Physical Description
Date Made:
Dates Used:
2000 - 2000
Port of Oakland
The 140-acre peninsula of the Port of Oakland that extends into San Francisco Bay is called the Seventh Street Terminal Area. It was constructed between 1965 and 1971 by extending a dike from the former terminus of the Southern Pacific Mole and filling it with dredged material. This project was something of a risk; it was undertaken when container operations had not yet proven to be the wave of the future in terms of global commerce. The Port's executive director, Ben E. Nutter, persuaded the Port Commissioners to build the facilities, despite a lack of tenants ready to lease the new space. When the area was completed, however, it was the largest facility for containerized shipping on the West Coast and housed three major terminals, including one for the Matson Navigation Company.

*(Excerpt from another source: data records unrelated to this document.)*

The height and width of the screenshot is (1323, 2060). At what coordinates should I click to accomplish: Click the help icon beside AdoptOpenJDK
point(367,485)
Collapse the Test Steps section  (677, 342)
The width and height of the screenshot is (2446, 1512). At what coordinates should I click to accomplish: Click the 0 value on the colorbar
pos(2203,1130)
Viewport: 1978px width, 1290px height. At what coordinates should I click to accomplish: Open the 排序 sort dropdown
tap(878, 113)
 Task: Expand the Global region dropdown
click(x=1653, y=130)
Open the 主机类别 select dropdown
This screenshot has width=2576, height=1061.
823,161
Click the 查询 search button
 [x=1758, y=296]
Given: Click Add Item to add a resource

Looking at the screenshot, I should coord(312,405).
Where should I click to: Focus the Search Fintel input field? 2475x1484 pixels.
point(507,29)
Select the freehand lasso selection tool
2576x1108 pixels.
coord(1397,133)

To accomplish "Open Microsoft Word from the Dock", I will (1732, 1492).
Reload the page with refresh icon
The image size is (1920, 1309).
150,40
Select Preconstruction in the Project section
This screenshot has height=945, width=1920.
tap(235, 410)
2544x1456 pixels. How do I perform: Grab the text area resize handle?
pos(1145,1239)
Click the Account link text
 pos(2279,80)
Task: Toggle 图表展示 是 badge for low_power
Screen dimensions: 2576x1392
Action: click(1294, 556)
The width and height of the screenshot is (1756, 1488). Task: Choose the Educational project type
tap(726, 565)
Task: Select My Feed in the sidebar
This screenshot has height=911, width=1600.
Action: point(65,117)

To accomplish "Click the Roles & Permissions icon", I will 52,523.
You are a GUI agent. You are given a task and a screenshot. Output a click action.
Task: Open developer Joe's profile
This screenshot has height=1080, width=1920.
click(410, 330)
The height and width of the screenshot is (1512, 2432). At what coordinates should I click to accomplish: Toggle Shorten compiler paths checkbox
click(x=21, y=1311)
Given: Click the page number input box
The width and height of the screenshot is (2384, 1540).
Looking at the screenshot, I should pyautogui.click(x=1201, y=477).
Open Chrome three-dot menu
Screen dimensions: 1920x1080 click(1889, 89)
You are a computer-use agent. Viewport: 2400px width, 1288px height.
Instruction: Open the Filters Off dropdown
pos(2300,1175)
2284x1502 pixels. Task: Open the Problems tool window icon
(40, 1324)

Since then, the Port of Oakland has continued to develop its facilities for intermodal container operations, opening the TransBay and Maersk Terminals (29 acres and 36 acres, respectively) in 1977, the Yusen Terminal (40 acres) in 1981, the Charles P. Howard Terminal (50 acres) in 1982, and the Trapac Terminal (21 acres) in 1994. While the Port of Oakland is no longer the West Coast's most largest container port, it remains the Bay area's best and most important facility for container handling.